To be honest, the recession hasn't done me much favours really, and the last year has been just about wages with no profit.
Anyway, my workshops are based on a farm where everyone else is heavily into Land Rovers and RTV/comp safari. It's a bloody nightmare not getting side tracked from my work!!
This months Land Rover monthly has an article of one of my mates two very nice Series ones that he has just finished.
I've never been to Dunsfold's, which is a bit silly really, as it wouldn't really take me that long to cut across country to get there. Let me know how you get on.

With ref to posting photos, here's a link from this site, which will explain all. http://www.plowsite.com/showthread.php?t=15417 
If you open something like an imageshack account, then upload your photos to that (its very easy) you can then just copy and paste the code across that starts








If you get stuck, you can always email them to me, and post them up for you.
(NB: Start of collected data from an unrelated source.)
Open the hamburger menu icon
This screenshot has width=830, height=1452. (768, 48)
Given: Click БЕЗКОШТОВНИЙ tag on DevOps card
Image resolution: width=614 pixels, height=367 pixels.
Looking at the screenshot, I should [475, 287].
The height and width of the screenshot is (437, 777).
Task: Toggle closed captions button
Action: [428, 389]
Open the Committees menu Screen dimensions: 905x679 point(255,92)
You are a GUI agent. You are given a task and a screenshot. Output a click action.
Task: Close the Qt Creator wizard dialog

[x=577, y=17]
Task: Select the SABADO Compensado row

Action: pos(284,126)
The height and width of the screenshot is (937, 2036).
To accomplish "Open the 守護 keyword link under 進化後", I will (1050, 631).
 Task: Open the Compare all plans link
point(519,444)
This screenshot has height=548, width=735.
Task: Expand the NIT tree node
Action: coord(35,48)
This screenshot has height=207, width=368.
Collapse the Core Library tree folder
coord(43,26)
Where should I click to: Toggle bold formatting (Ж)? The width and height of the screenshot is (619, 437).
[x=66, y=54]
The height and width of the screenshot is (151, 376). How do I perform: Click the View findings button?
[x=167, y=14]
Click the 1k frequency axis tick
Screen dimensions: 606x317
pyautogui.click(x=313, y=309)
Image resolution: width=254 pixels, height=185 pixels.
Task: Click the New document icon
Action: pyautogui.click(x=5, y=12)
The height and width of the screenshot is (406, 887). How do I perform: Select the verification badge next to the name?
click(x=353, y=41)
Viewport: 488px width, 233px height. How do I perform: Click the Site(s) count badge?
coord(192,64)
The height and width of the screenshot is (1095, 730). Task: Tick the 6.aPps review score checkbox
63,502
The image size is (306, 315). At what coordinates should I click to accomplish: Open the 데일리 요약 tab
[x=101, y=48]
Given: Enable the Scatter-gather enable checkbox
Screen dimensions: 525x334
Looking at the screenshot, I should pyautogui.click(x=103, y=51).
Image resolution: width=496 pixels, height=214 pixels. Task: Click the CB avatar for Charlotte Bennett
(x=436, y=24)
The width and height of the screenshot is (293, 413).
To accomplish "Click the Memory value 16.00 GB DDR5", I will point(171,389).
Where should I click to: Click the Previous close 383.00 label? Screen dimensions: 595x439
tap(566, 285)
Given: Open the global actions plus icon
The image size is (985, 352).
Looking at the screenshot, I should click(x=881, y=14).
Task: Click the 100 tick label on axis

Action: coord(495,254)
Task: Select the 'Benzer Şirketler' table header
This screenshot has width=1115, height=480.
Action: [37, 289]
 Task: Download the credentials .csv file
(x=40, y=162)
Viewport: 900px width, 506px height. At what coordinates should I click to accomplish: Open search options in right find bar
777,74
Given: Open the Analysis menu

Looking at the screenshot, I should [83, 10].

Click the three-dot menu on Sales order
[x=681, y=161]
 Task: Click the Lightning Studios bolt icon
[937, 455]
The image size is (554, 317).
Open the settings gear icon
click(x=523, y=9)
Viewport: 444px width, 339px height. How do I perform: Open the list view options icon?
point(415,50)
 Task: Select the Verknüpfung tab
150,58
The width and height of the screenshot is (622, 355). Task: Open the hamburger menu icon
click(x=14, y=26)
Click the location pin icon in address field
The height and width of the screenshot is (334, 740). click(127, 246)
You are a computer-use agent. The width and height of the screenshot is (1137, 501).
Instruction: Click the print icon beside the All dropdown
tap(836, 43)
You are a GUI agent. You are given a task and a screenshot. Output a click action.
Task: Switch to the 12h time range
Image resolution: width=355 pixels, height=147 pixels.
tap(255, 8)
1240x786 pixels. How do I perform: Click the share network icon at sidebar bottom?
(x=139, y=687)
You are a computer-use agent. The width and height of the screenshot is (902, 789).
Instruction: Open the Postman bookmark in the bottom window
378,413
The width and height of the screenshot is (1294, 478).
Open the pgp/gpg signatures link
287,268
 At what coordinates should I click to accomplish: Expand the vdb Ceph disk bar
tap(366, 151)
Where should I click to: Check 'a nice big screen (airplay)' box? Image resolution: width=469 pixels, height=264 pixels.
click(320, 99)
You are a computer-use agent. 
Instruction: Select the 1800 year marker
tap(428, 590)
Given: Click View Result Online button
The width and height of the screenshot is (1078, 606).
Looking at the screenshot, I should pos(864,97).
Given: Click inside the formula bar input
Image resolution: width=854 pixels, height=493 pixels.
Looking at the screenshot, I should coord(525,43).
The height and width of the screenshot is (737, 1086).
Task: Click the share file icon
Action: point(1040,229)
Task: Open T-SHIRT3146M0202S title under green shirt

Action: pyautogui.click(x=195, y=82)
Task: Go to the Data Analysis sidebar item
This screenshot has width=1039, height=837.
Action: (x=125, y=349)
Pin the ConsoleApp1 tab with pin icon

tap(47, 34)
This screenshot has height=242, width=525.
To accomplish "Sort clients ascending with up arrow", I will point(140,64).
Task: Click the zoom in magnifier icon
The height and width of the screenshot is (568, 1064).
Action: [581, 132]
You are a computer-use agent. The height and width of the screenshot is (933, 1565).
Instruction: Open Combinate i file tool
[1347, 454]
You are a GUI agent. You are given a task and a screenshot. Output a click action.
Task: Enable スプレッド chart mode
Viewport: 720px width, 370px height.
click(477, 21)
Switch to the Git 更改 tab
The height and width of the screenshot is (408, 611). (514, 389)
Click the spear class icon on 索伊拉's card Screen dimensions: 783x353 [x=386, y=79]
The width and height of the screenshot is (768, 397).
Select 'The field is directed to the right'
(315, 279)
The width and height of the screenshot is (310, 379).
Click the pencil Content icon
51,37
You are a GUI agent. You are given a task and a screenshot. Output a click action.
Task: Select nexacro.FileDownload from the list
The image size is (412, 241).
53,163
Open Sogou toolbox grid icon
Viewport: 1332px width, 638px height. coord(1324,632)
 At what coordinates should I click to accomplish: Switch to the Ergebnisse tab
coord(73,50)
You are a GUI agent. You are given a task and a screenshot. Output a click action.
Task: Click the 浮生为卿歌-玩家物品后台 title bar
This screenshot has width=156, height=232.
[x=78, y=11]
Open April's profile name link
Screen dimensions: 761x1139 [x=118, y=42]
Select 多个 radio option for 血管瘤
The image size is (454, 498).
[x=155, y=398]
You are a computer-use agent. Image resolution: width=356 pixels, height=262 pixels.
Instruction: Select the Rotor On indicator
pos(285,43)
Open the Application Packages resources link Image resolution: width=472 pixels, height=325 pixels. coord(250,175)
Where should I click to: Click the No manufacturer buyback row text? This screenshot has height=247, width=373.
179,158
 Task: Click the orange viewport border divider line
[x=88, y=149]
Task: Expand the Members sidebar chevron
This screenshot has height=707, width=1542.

As for the snow ploughs/plows, don't rush into it, as we may have already missed any action for this year, and the prices of equipment and 4x4 vehicles advertised at the moment seem very high. There is also a fair bit of worn out rubbish that keeps cropping up time and time again. In a few months time, prices will be back down again and the rubbish may have gone or been scrapped.
Grin and bear it for this winter, smile through the spring summer and rub your hands and laugh when next winters snow comes.


----------



## ve9aa (Mar 6, 2007)

Hi from Canada. I have a 61 Land Rover Series II 88 which I'd love to put a plow on, but need ideas on mounts. A plow I can find (they're everywhere here in NB, Eastern Canada), but nothing will bolt up to my 50 yr old English truck, LOL!~!
\Cheers


----------



## grandview (Oct 9, 2005)

Sounds like it's time to fab your own plow mount.


----------



## Landscope (Dec 29, 2009)

Hi Guys,

I have a 110 double cab pick up up here in Scotland Glasgow that i intend to plough with as I snow plough some car parks and areas in Cumbernauld, Glasgow, bishopbriggs, belshill and some other areas in the central belt of Scotland.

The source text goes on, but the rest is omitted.